Но этот именно психологический триллер?

– Да, была история, которая мне близка, о которой я думал много лет. Она и вылилась в этот сценарий, и мне было важно, чтобы она была интенсивной и напряженной, потому что я люблю жанровое кино. Работая в нем, чувствуешь какую-то коммуникацию со зрителем, гораздо легче передать идеи. Я меньше люблю, когда эти идеи бросаются на поверхность, и о фильме изначально заявляется как о чем-то философски-экзистенциальном. Эта претенциозность мне не всегда приятна. Я не равняюсь, конечно, но Хичкок, например, был большой мастер: работая в американской голливудской системе, снимая жанровое кино, он говорил о каких-то таких сложных, интересных и небанальных для того времени вещах. В фильме всегда должна быть история, должна быть жанровая зацепка, приманка.

Есть расхожее выражение, что любой актер мечтает сыграть Гамлета. А какой фильм мечтает снять любой режиссер?

– Не думаю, что такое есть. Это в театре сложившийся за сотни лет канон. Кино – достаточно молодое искусство. И переснимать что-то, наверное, считается менее престижным, чем поставить «Гамлета», как в театре.

А вы какой фильм мечтали бы снять?

– Хотелось бы снять фильм, который будут смотреть во всем мире. Необязательно блокбастер, но фильм, который изначально имеет потенциал. Я думаю, любой режиссер, который не кривит душой, хочет, чтобы его фильм посмотрели как можно больше людей. Правда в этом смысле в том, что американский кинематограф победил, хорошо это или плохо, но это факт.

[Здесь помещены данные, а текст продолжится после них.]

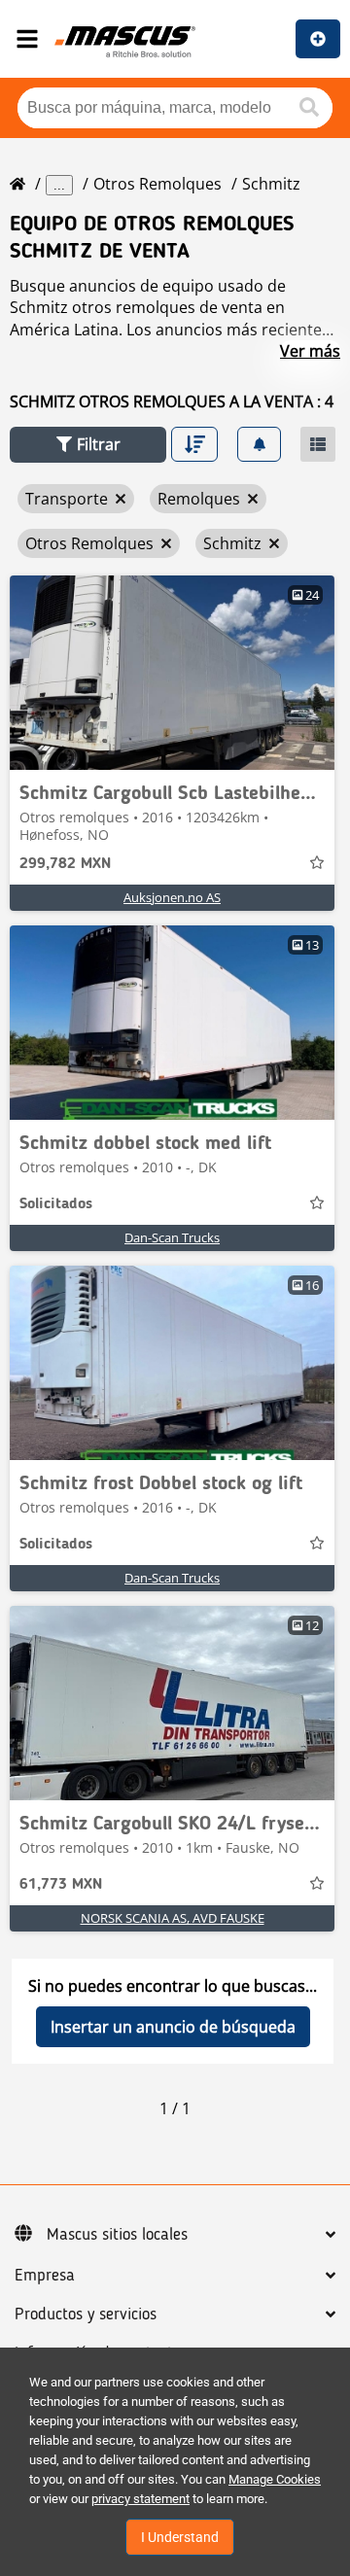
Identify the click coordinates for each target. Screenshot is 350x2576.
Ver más (310, 351)
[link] (172, 672)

А что израильский кинематограф может дать мировому?

– Он может дать только то, чем отличается от других.

И чем?

– Фильм по умолчанию должен быть хорошим, но сочетание с какой-то спецификой делает его более интересным. У Израиля есть локальные конфликты, свои истории. Не обязательно снимать о том, чем пестрят заголовки газет, но если фильмы передают эту особенность, их интересно смотреть.